━━ Extract

It also exposes users to vmalloc arena fragmentation. eg: mount
ten 1G filesystems, then unmount every second one, then try to mount
a 2G filesystem and you find you have no contiguous vmalloc space
(simplified example).

See, this vmalloc thing is a fairly big deal. What's up with all
of this??

- The fs uses brelse() in quite a few places where the bh is known to
be non-zero. Suggest that these be converted to the more efficient
and modern put_bh().

- this:

+/*
+ * Blocks in Squashfs are compressed. To avoid repeatedly decompressing
+ * recently accessed data Squashfs uses two small metadata and fragment caches.
+ *
+ * This file implements a generic cache implementation used for both caches,
+ * plus functions layered ontop of the generic cache implementation to
+ * access the metadata and fragment caches.
+ */

confuses me. Why not just decompress these blocks into pagecache
and let the VFS handle the caching??

━━━━
━━ Data shown

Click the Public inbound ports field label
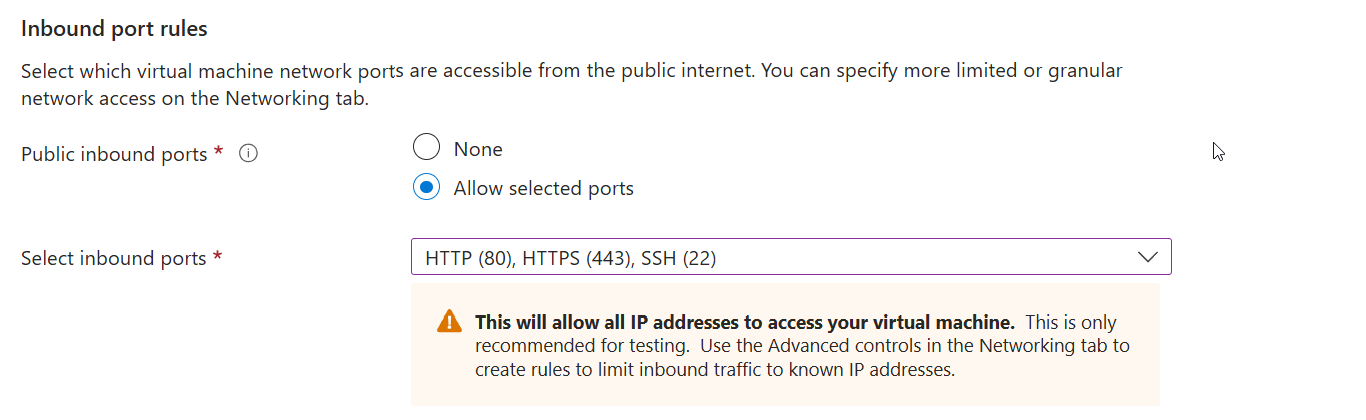tap(115, 154)
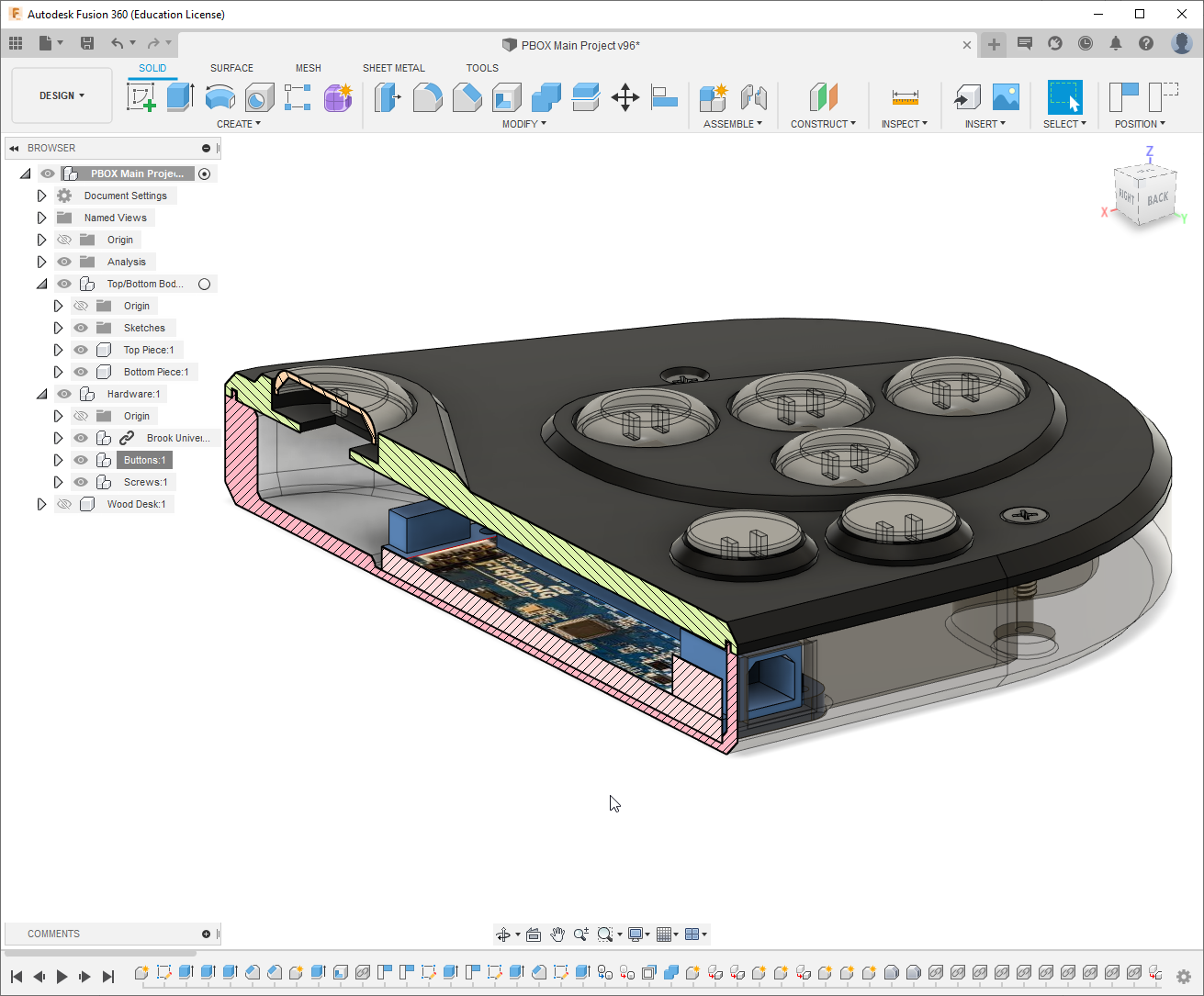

━━━━

Actions to take
1. Reproduce the Squashfs review word for word, starting at "- The fs uses" and ending at "and modern put_bh().".
2. Pick up the Squashfs review after its final sentence and write what comes next.

Per-task outputs
1.
- The fs uses brelse() in quite a few places where the bh is known to
be non-zero. Suggest that these be converted to the more efficient
and modern put_bh().

2.
The real bug here is that this rather obvious question wasn't
answered anywhere in the patch submission (afaict). How to fix that?

Methinks we need a squashfs.txt which covers these things.

- I suspect that squashfs_cache_put() has races around the handling
of cache->waiting. Does it assume that another CPU wrote that flag
prior to adding itself to the waitqueue? How can the other task do
that atomically? What about memory ordering issues?

Suggest that cache->lock coverage be extended to clear all this up.

- Quite a few places do kzalloc(a * b, ...). Please convert to
kcalloc() which has checks for multiplicative overflows.

> There is now a public git repository on kernel.org. Pull/clone from
> git://git.kernel.org/pub/scm/linux/kernel/git/pkl/squashfs-2.6.git

Generally looks OK to me. Please prepare a tree for linx-next
inclusion and unless serious problems are pointed out I'd suggest
shooting for a 2.6.29 merge.

2008-10-29 21:40:19

by Matt Mackall

[permalink] [raw]
Subject: Re: [PATCH V2 00/16] Squashfs: compressed read-only filesystem

On Wed, 2008-10-29 at 01:49 +0000, Phillip Lougher wrote:
> Hi,
>
> This a respin of the Squashfs patches incorporating the review comments
> received. Thanks to everyone who have sent comments.

I read over the v3 source a few weeks ago and must say this looks
greatly improved.

--
Mathematics is the supreme nostalgia of our time.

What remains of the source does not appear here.